The main consideration for this technique is relative dryness of the piece and slip. You need to leave the piece long enough that it's firmed up enough to withstand the process, but not so long that it's too dry. The problem with excessive dryness is that the clay has already begun to shrink but the slip hasn't, and once the slip starts to shrink around the pre-shrunk clay it will crack and potentially fall off completely. This means it becomes quite obvious whether you got it right, so after a few attempts you'll start to get a feel for the correct starting conditions.

So with that in mind, here's the process:

Throw a piece, and leave it on the batt to dry to soft leather hardness. For me, this normally means throwing them in the morning and applying the slip in the afternoon, but for larger pieces I'll dry them slower in sealed plastic boxes and the slip might be applied a day or two later. This is less crucial on plates than something like a bowl, as the plate can't collapse, so small plates are the perfect pieces to practice/test this technique on.

Apply the slip. This can be done with a syringe/trailer across the whole surface, or can be scattered across the surface to create a more interesting colour pattern.

Then set the wheel to a slow speed, take whatever you're using to stamp the pattern, and start at either the centre or the rim (I prefer the pattern you get from the centre). The basic motion is to move the rib up and down quickly, while slowly spiralling out:

The rate at which you do both parts of the movement compared to the wheel speed is what determines the pattern generated. It can produce a great number of very fine lines, or fewer and broader lines. It's just a case of experimenting to see which you like best.

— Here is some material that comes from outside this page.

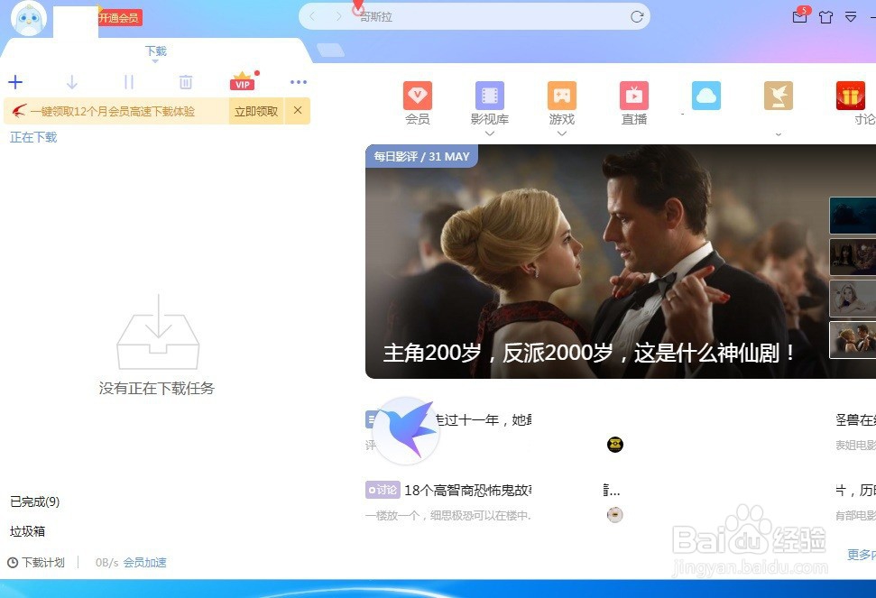Create a new download task
876x598 pixels.
tap(15, 82)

The pattern can also be applied to bowls:

Or the outside of taller pieces:

And the best ways of glazing them is to take a similar approach to the Peacock Eye and Pebble designs, with an opaque glaze around the rim and a fluid translucent glaze across the rest, or a coloured slip and a glaze that will respond to it:

That's all there is to it! Please try it and let me know how you get on, message me or use the hashtag oldforgecreations (I often miss @mentions on Instagram and there's no way to find them afterwards, but I'll see the tag). Good luck!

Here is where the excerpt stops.